É bem provável que estudiosos da moderna ciência do crime, tenham desenvolvido alguma teorema da impunidade, que defina a relação entre o nível de desperdício e roubalheira de recursos públicos e o nível de impunidade do país.
Mais que uma questão ética, a impunidade interfere diretamente na qualidade de vida das populações de menor renda, na eficiência da economia, nas relações sociais como um todo, no próprio projeto de Nação.
Setores incumbidos de punir malversações de dinheiro público, tem uma responsabilidade perante o país que vai muito além do mero ato de dar satisfações à opinião pública. Constituem-se em peças fundamentais em qualquer projeto de modernização do país e de implantação da cidadania.
Por isso mesmo, é injustificável a maneira como os setores responsáveis pela defesa do patrimônio público tem se comportado.
Até agora, não se deflagrou a operação mãos limpas no país unicamente por falta de vontade política. Existem fatos criminosos em abundância, indicíos consistentes em todas as áreas e legislação disponível.
Não se pune, porque não se quer.
Quem quer faz
Em 1989, o procurador estadual paulista Dráusio Barreto conseguiu bloquear os bens de três acusados de corrupção no governo Quércia, com base na lei Bilac Pinto, de 1958 –repito, lei de 1958.
Dráusio foi afastado e o processo emperou no Ministério Público estadual. Posteriormente, em 1990, a lei foi reeditada pelo governo Collor, sob o nome genérico de "lei do colarinho branco".

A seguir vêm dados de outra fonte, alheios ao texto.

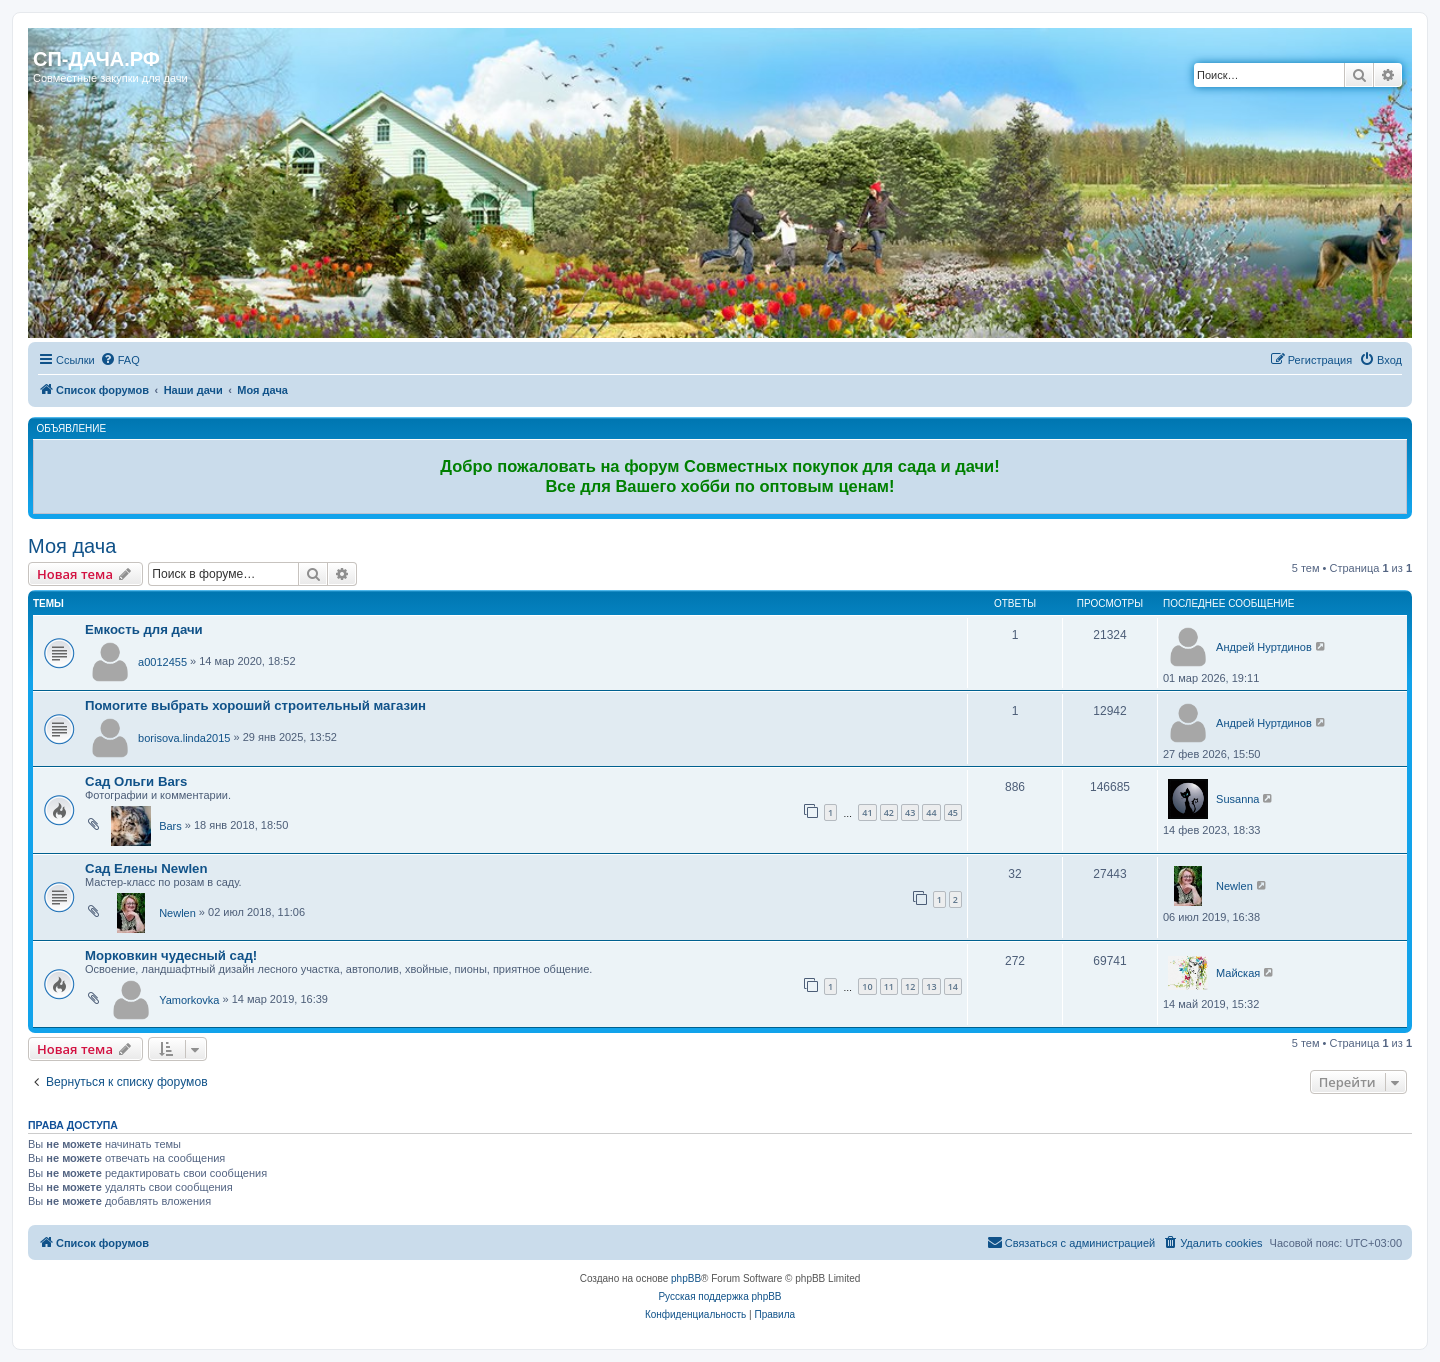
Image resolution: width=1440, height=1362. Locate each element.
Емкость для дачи (144, 629)
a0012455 (162, 662)
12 (910, 986)
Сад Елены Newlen (146, 868)
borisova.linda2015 (184, 738)
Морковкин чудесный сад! (171, 955)
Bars (170, 826)
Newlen (177, 913)
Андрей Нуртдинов (1264, 647)
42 (889, 812)
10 (867, 986)
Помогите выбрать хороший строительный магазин (255, 705)
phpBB (686, 1278)
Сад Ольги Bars (136, 781)
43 (910, 812)
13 (931, 986)
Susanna (1237, 799)
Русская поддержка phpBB (719, 1296)
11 (889, 986)
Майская (1238, 973)
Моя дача (72, 546)
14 (953, 986)
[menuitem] (120, 360)
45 (953, 812)
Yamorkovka (189, 1000)
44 (931, 812)
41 (867, 812)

Com pouco tempo de atuação independente, o procurador Draúsio conseguiu bloquear patrimônios de acusados, equivalentes a US$ 40 milhões. Obrigou uma empreiteira de serviços públicos a devolver US$ 6 milhões tomados ilegalmente à Caixa Econômica Estadual e impediu o pagamento ilegal de US$ 206 milhões pela Cesp (Companhia Energética de São Paulo).
Na Itália, todo o trabalho desenvolvido pelos "mãos limpas" não possibilitou o ressarcimento de mais de US$ 154 milhões ao Estado italiano. A diferença de valores dá uma pálida idéia da falta de controle que contaminou todo o setor público brasileiro.
Álibis falsos
Enquanto isto, o procurador-geral da República, Aristides Junqueira, justificava a falta de ação de sua corporação pela ausência de instrumentos legais. O procurador Barreto comprovou na prática que o argumento era falso.
Quando teve início a CPI do Orçamento, ante evidências gritantes de que dinheiro público havia sido malversado e que havia riscos de que fossem desviados, o procurador Barreto representou junto ao Ministério Público Federal, na figura de Aristides Junqueira, para que solicitasse o bloqueio dos bens dos suspeitos, antes que as garantias desaparecessem.
Aristides recusou-se, alegando que os suspeitos eram protegidos por imunidade parlamentar. Barreto retrucou que a imunidade era apenas contra ações criminais, não contra ações civis. Em vão.
Quando a grita tornou-se mais forte, Aristides convocou a imprensa para anunciar que o MPF passaria a recorrer à "lei do colarinho branco". Ganhou espaço em todos os jornais.
Quase seis meses depois, nada foi feito. Ficou-se apenas nas palavras.
Pior. Quatro dos deputados acusados pela CPI do Orçamento renunciaram ao mandato, perdendo a imunidade. Barreto representou novamente junto ao procurador-geral, para que bloqueasse seus bens. Novamente, nada foi feito.
A incúria do procurador permitiu que, tempos depois, o deputado João Alves pudesse debochar de toda a Nação, informando que seus bens pessoais se limitavam a quinquilharias.